▶ Task directions
Starting at the line that contains "[main banner_ 2023_3] (380, 1708)" and ending at the line that contains "[Logo Top French Cities] (313, 2554)", the lines below are to be given again exactly, with nothing added.

------------------------

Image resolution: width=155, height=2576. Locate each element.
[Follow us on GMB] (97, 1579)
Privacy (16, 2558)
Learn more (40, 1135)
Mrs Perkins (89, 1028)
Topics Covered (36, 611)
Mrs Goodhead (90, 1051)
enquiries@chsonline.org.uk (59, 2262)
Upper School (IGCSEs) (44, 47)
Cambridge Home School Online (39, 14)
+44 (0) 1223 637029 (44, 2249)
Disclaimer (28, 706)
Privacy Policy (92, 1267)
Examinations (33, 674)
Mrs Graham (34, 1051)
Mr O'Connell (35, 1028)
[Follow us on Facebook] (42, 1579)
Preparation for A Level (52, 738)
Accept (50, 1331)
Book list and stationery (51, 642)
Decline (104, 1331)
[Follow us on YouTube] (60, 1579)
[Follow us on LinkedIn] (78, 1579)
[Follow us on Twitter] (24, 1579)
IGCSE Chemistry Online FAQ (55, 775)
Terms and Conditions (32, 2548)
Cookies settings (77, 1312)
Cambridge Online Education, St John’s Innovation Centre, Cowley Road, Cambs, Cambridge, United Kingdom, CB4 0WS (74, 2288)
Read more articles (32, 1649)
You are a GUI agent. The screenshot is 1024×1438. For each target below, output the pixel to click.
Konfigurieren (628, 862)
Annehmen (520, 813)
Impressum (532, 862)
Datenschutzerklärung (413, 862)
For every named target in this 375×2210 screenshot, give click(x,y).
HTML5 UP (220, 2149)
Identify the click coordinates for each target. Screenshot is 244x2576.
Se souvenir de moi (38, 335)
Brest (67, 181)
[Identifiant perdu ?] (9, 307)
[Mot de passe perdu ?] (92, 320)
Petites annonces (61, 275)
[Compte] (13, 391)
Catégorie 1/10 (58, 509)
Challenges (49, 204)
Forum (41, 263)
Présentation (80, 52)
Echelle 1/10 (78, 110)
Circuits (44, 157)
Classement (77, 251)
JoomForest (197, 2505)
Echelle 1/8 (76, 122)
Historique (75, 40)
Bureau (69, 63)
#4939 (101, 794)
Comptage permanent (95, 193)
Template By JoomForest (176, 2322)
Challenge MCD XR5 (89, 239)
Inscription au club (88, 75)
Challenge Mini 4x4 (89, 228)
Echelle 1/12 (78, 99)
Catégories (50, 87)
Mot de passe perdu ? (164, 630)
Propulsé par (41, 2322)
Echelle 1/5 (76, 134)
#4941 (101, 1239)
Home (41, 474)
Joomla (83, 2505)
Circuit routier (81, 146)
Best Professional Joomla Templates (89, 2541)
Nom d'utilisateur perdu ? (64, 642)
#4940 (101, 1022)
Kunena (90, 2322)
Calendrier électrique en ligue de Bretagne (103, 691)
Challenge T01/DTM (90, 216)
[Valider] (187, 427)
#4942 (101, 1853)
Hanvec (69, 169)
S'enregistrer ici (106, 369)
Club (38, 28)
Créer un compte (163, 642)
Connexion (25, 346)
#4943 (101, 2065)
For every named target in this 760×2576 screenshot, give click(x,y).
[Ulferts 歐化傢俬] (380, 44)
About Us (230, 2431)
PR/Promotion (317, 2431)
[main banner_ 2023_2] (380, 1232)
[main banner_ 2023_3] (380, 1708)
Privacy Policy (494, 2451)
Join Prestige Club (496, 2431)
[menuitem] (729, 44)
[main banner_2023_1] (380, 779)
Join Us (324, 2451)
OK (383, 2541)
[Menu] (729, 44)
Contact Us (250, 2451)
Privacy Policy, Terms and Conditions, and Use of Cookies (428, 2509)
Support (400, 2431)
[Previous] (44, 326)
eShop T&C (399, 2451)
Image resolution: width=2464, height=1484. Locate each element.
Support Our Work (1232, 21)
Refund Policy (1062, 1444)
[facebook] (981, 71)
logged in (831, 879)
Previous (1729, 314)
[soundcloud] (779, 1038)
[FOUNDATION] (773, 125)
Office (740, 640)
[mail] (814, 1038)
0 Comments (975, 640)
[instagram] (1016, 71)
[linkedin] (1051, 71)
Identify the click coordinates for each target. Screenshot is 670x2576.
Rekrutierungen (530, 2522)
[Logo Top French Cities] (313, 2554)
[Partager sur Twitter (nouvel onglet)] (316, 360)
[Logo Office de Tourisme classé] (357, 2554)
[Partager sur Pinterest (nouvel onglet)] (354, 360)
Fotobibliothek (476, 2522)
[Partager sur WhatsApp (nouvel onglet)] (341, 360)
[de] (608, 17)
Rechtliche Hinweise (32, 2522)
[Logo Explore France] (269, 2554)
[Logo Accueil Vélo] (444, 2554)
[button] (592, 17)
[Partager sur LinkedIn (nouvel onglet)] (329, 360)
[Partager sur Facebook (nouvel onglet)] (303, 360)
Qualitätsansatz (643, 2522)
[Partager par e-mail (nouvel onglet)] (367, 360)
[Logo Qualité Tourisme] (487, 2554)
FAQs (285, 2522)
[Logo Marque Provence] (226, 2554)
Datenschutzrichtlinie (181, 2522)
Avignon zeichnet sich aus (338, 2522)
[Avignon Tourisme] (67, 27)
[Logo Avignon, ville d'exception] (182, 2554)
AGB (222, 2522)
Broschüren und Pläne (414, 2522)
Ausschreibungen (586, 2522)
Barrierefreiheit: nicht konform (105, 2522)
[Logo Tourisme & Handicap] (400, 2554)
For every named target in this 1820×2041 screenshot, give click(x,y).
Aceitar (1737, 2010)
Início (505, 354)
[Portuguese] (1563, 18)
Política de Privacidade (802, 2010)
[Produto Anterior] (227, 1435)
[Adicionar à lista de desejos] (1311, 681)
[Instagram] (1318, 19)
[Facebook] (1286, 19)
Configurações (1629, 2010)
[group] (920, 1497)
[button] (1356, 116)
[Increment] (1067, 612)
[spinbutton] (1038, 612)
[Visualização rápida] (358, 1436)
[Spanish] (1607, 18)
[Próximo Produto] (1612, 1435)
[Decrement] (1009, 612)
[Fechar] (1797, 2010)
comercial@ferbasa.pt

------------------------

▶ Finished task
[main banner_ 2023_3] (380, 1708)
Privacy Policy (494, 2451)
Join Prestige Club (496, 2431)
[menuitem] (729, 44)
[main banner_2023_1] (380, 779)
Join Us (324, 2451)
OK (383, 2541)
[Menu] (729, 44)
Contact Us (250, 2451)
Privacy Policy, Terms and Conditions, and Use of Cookies (428, 2509)
Support (400, 2431)
[Previous] (44, 326)
eShop T&C (399, 2451)
Image resolution: width=2464, height=1484. Locate each element.
Support Our Work (1232, 21)
Refund Policy (1062, 1444)
[facebook] (981, 71)
logged in (831, 879)
Previous (1729, 314)
[soundcloud] (779, 1038)
[FOUNDATION] (773, 125)
Office (740, 640)
[mail] (814, 1038)
0 Comments (975, 640)
[instagram] (1016, 71)
[linkedin] (1051, 71)
Identify the click coordinates for each target. Screenshot is 670x2576.
Rekrutierungen (530, 2522)
[Logo Top French Cities] (313, 2554)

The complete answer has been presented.